Fall 2016–Winter 2017

Sentences / how how how what what what how—when

Everything that rises must converge, or not

Brian Dillon

“Sentences” is a new column by Brian Dillon each installment of which examines the mechanics and style of a single sentence chosen by the author.


Considering how common illness is, how tremendous the spiritual change that it brings, how astonishing, when the lights of health go down, the undiscovered countries that are then disclosed, what wastes and deserts of the soul a slight attack of influenza brings to light, what precipices and lawns sprinkled with bright flowers a little rise of temperature reveals, what ancient and obdurate oaks are uprooted in us in the act of sickness, how we go down into the pit of death and feel the waters of annihilation close above our heads and wake thinking to find ourselves in the presence of the angels and the harpers when we have a tooth out and come to the surface in the dentist’s arm chair and confuse his ‘Rinse the mouth—rinse the mouth’ with the greeting of the Deity stooping from the floor of Heaven to welcome us—when we think of this and infinitely more, as we are so frequently forced to think of it, it becomes strange indeed that illness has not taken its place with love, battle, and jealousy among the prime themes of literature.
—Virginia Woolf

Virginia Woolf in 1939. Photo Gisèle Freund.

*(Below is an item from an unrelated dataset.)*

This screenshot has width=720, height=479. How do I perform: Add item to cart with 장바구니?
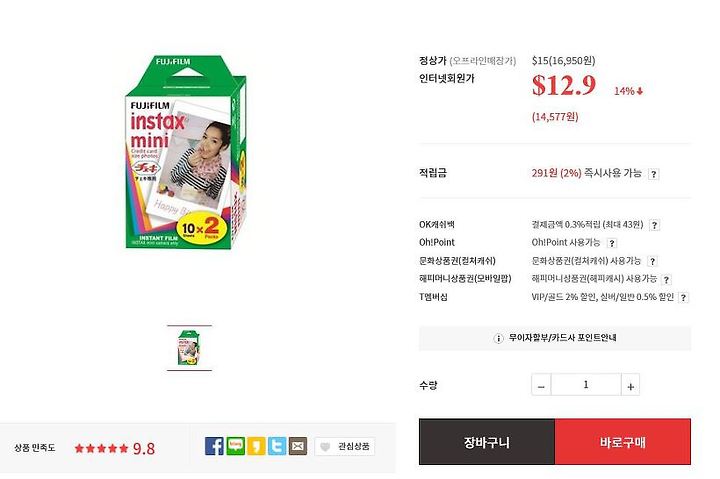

It may well be the sentence that for diverse reasons—because thinking about Woolf, or sickness, or essays, because trying to emulate a certain rhythm in my own writing—I’ve copied out by hand more than any other. Each time, I’ve marveled at the logic and ease and length (181 words) of the sentence, the hard clausal steps that slowly mount (or is it descend?) to a grammatically wrong-footing conclusion—the dash’s flat fall where we might have expected a “then…” or “so….” I have wondered about the oddity of Woolf’s metaphors—the sentence is mostly made of metaphors—and their unabashed mixture: the lights go up, the lights go down, the patient rises and falls as though in a rickety old elevator, till at last the cage clatters open, slightly missing the floor one wanted. This is the first sentence of Woolf’s 1926 essay “On Being Ill,” and it’s hard to think of a verbal array whose structure better mimics both its subject and the larger text of which it’s part: precisely because, despite its exquisitely shaped adventure, the sentence finally fails to hold itself together.

Everything that rises must converge, or not. Seven times—four hows and three whats—the sentence invites us to anticipate a logically and artistically satisfying terminus. With the final how we may reasonably expect that the grammatical, argumentative, and symbolic denouement is just around the comma-swiveling corner. Instead, we embark on a mysterious paratactic excursion, with no punctuation and no hint, for what seems an age, that our destination is the dentist’s chair: “we go down ... and feel ... and wake ... and come to the surface ... and confuse....” Everything tends toward the sentence’s second and final dash—the first dash, the dentist’s, may as well be any instrument at all—and an abrupt meta-swerve: “—when we think of this....” Do we, does even Woolf, really think of this? The sentence has allured us a long way, but I’m not certain I follow, not even sure what “this” consists of, never mind the “infinitely more.”